The only rule is that it must follow the theme that was chosen from the community proposals.
Ludum Dare #48, running from Dec 13-16, brought about something different. With the theme of “You Only Get One,” developers dove in.
In this round, over two thousand games were created. “The Day the Laughter Stopped” was one of the text based games that finished at number 68 overall and eighth in mood. What makes this game special is its message.
The developer, who goes by the name Crabman in the competition and Hypnotic Owl on his game blog, is a male who found out something about one of his friends.
She had been raped.
All of the usual questions of, “Well what was she wearing? Had she been drinking?

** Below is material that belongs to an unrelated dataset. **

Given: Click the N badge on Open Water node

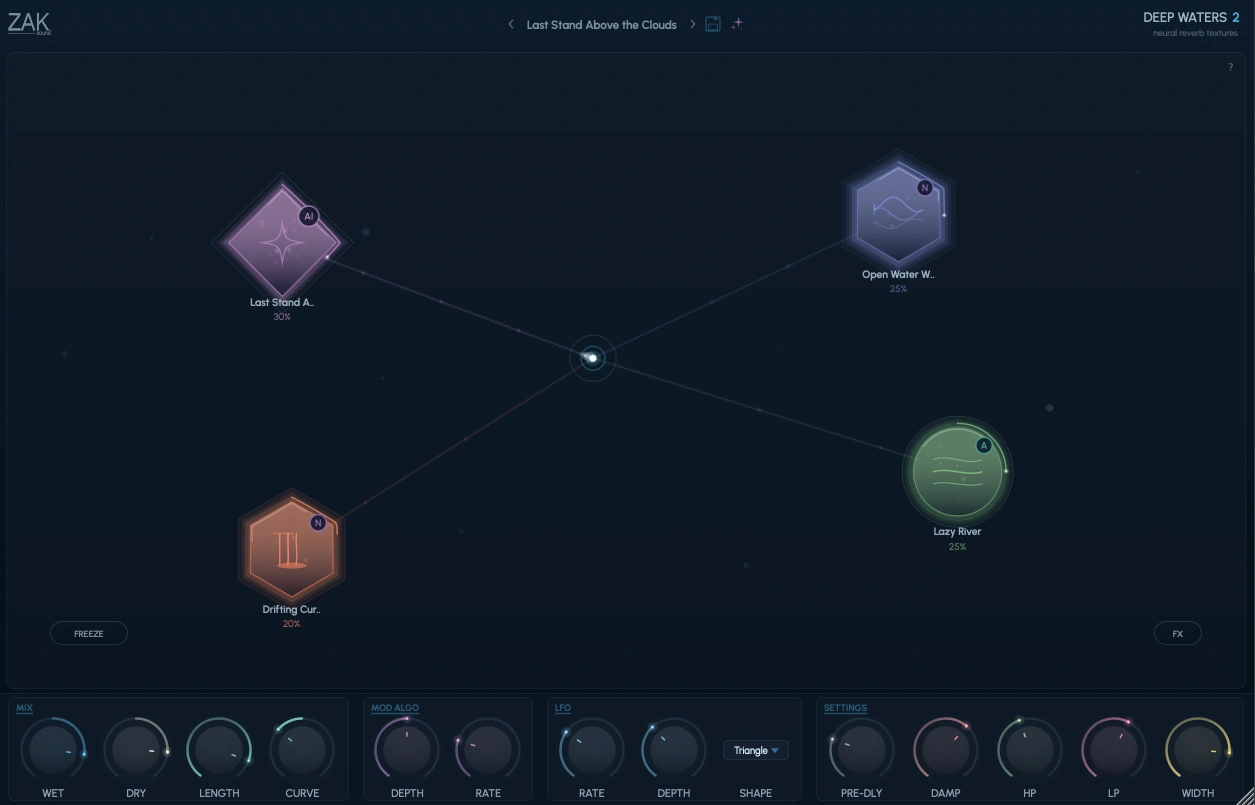Looking at the screenshot, I should (925, 188).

Did she flirt with him? Was she asking for it?” went out the window.
He started noticing the rape culture that others had tried to point out to him that he had previously denied existed. That’s why he made “The Day the Laughter Stopped.”
It is the story of his friend who had no choice. While none of the events in the game happened in real life and are not what happened to her, they share the same basis of not being able to escape.

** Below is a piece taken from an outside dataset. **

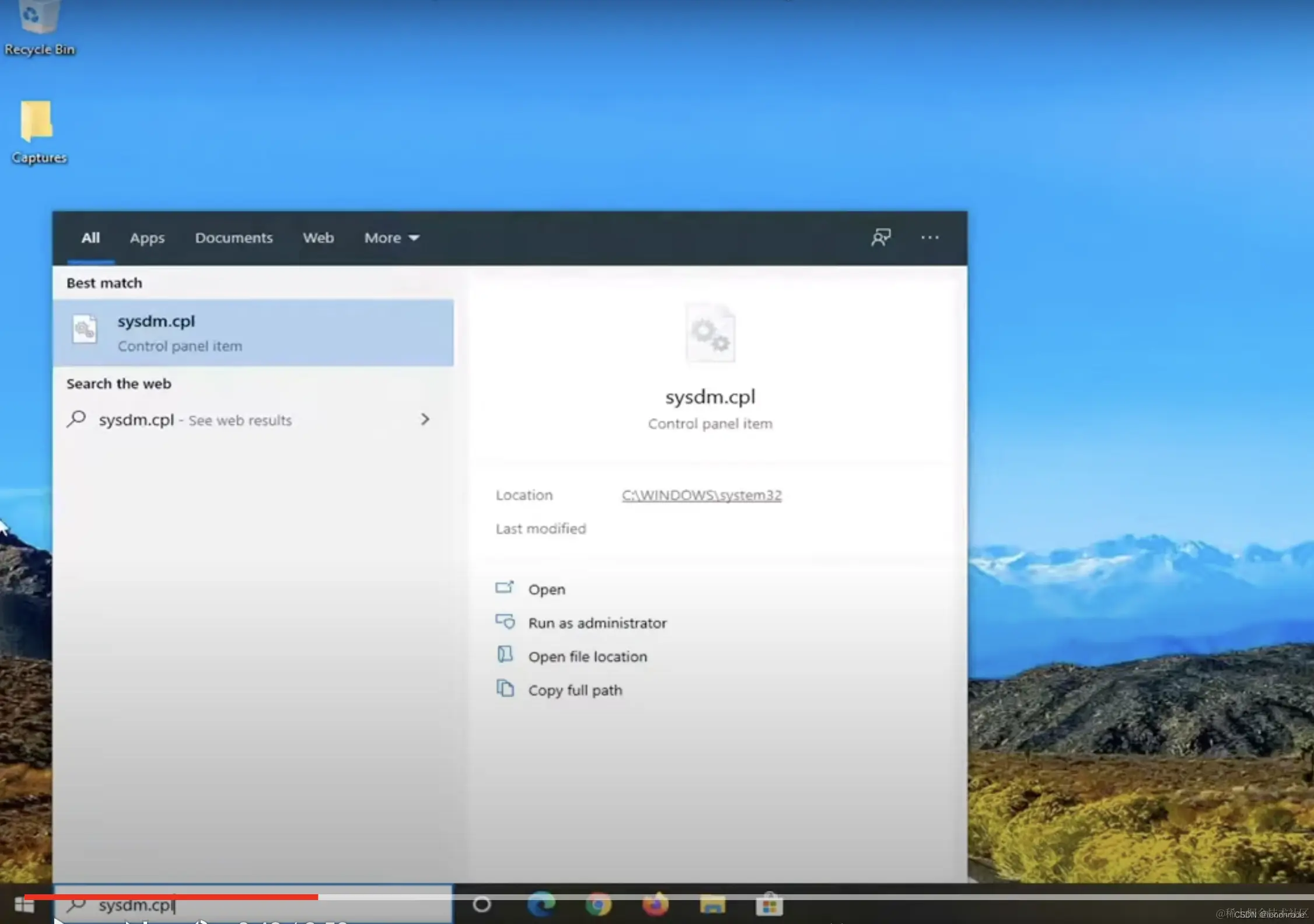Select the Web search tab
This screenshot has height=924, width=1314.
318,237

On his game blog, Hypnotic Owl talks about why he did it and where it comes from.
He says the reason is that he felt rape culture needed to be brought to light and discussed, that the victim blaming needs to stop and it needs to be made clear that it is not the victim’s fault. Period.
Right now, rape culture allows for people to think that there are excuses for sexual assault, that not voicing the word “no” is consent. In actuality, victims can be too scared to speak. A “yes” is required for consent, and asking for consent is required.
He wrote on his blog, “The only reason not to ask, not to get explicit consent, is if you’re afraid she might say no, which means you’d rather rape her than not have sex. Think about that.”
After playing through the game, I am struck by how amazing, as well as how awful, it is.
It is amazing in the concept, as well as in the execution. Amazing in the advanced trigger warnings, the detail, the little choices in what is and is not available, but awful in the harsh realities of it. The inability to chose after a certain point, and that once you reach the end, you cannot go back to change anything.
I definitely recommend playing through it, because it does have a very important message.
However, I also recommend paying attention to the trigger warnings and being aware that it is very dark. The game is free and available online.